To do → Leave out the pictures and restate exactly, and only, the lines from the one that contains "Add Plecak Trek 50L Explorer+ to wishlist" through the final line of the material below.

Records →
● ● ● ● ● ● ●

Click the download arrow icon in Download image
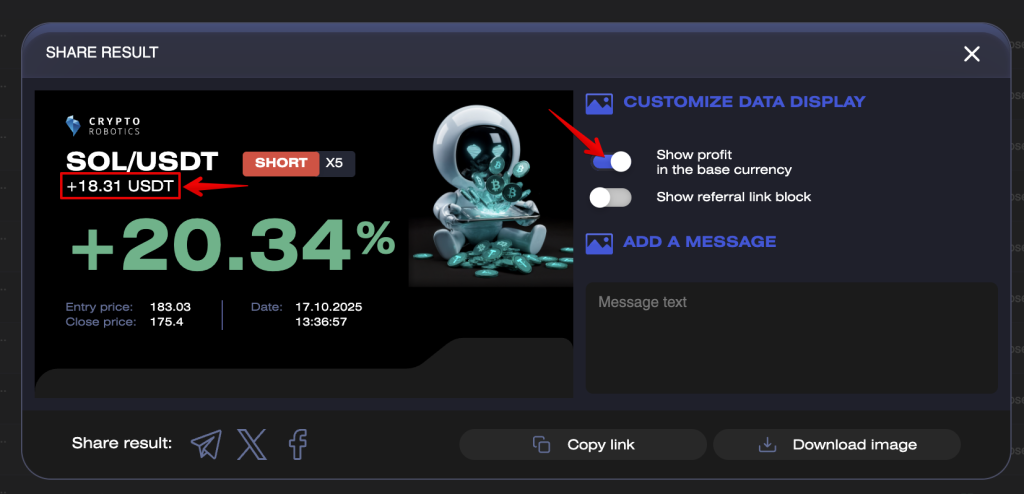(x=768, y=444)

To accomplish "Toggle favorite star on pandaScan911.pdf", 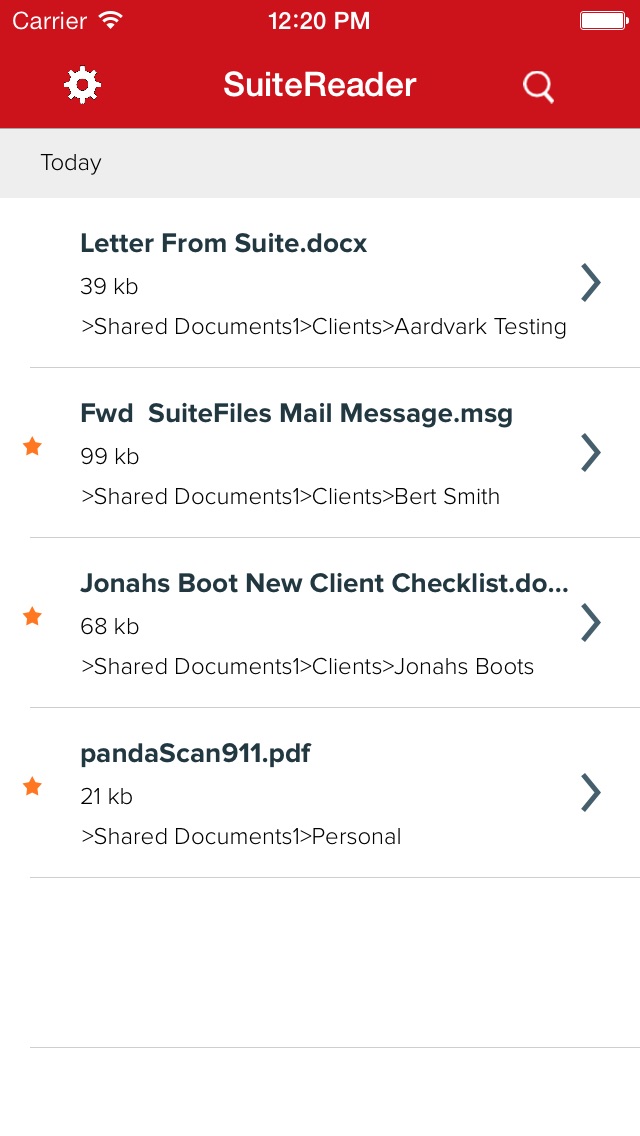I will pos(32,786).
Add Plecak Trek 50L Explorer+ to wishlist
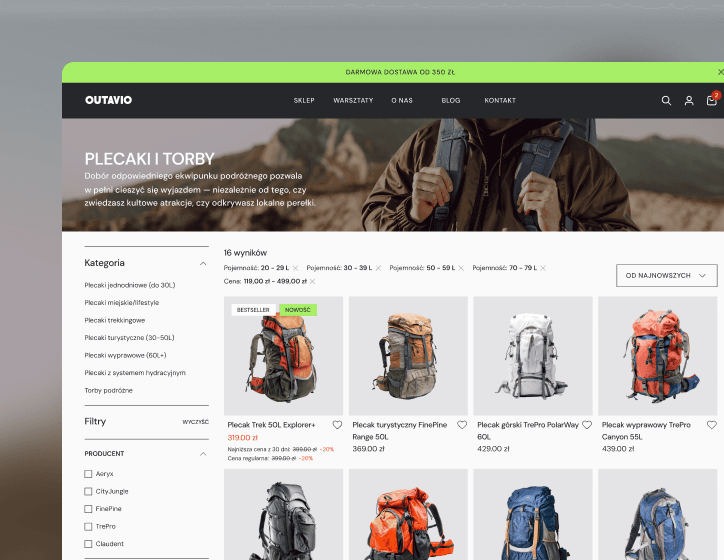Image resolution: width=724 pixels, height=560 pixels. coord(337,425)
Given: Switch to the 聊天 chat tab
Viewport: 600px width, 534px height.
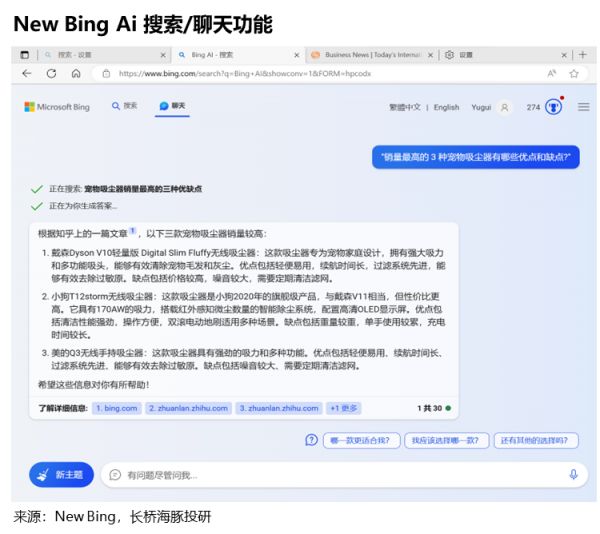Looking at the screenshot, I should [172, 106].
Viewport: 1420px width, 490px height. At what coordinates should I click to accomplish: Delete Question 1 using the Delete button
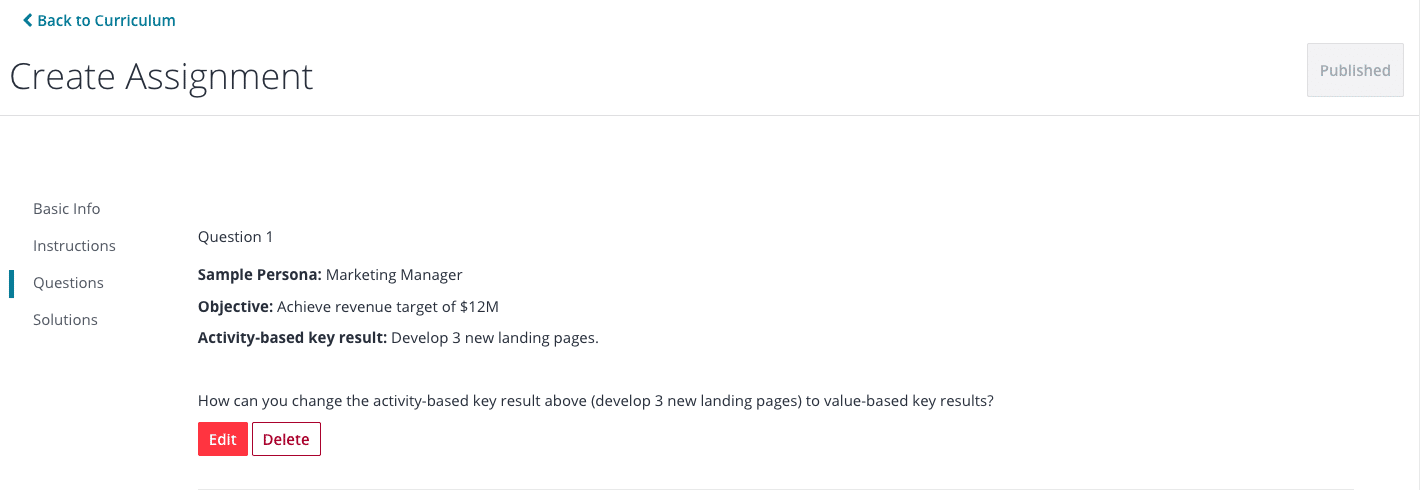pos(286,439)

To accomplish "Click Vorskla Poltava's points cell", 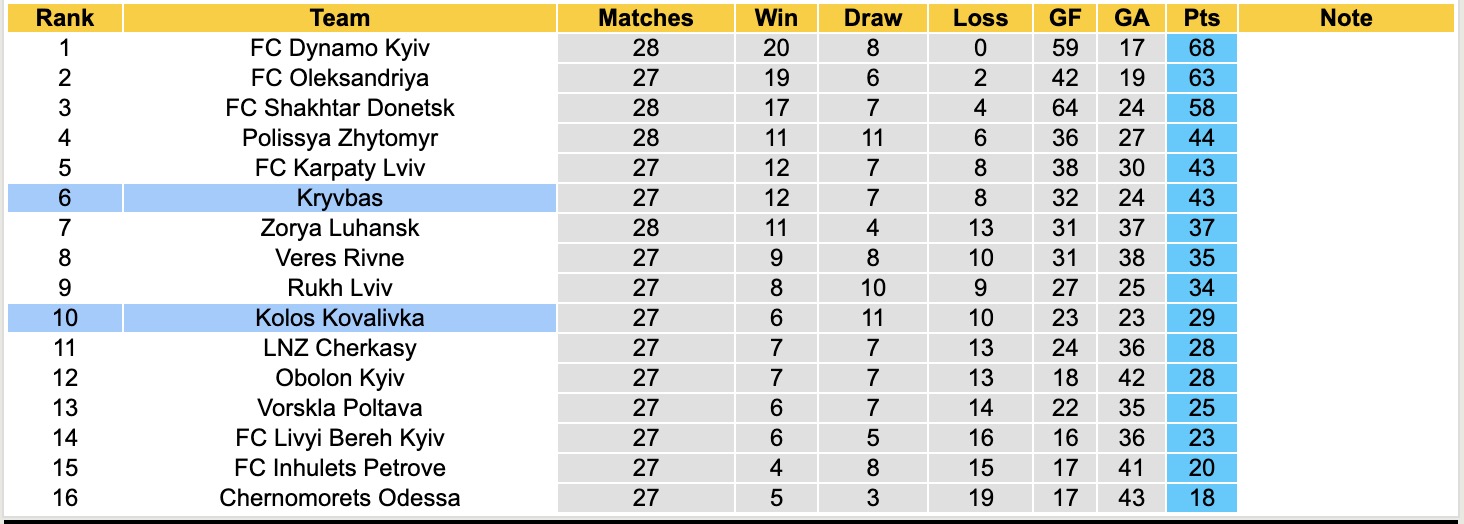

● ● ● ● ● ● ●

Answer space →
Add Plecak Trek 50L Explorer+ to wishlist
Image resolution: width=724 pixels, height=560 pixels. coord(337,425)
Given: Switch to the 聊天 chat tab
Viewport: 600px width, 534px height.
Looking at the screenshot, I should [172, 106].
Viewport: 1420px width, 490px height. At what coordinates should I click to accomplish: Delete Question 1 using the Delete button
pos(286,439)

To accomplish "Click Vorskla Poltava's points cell", 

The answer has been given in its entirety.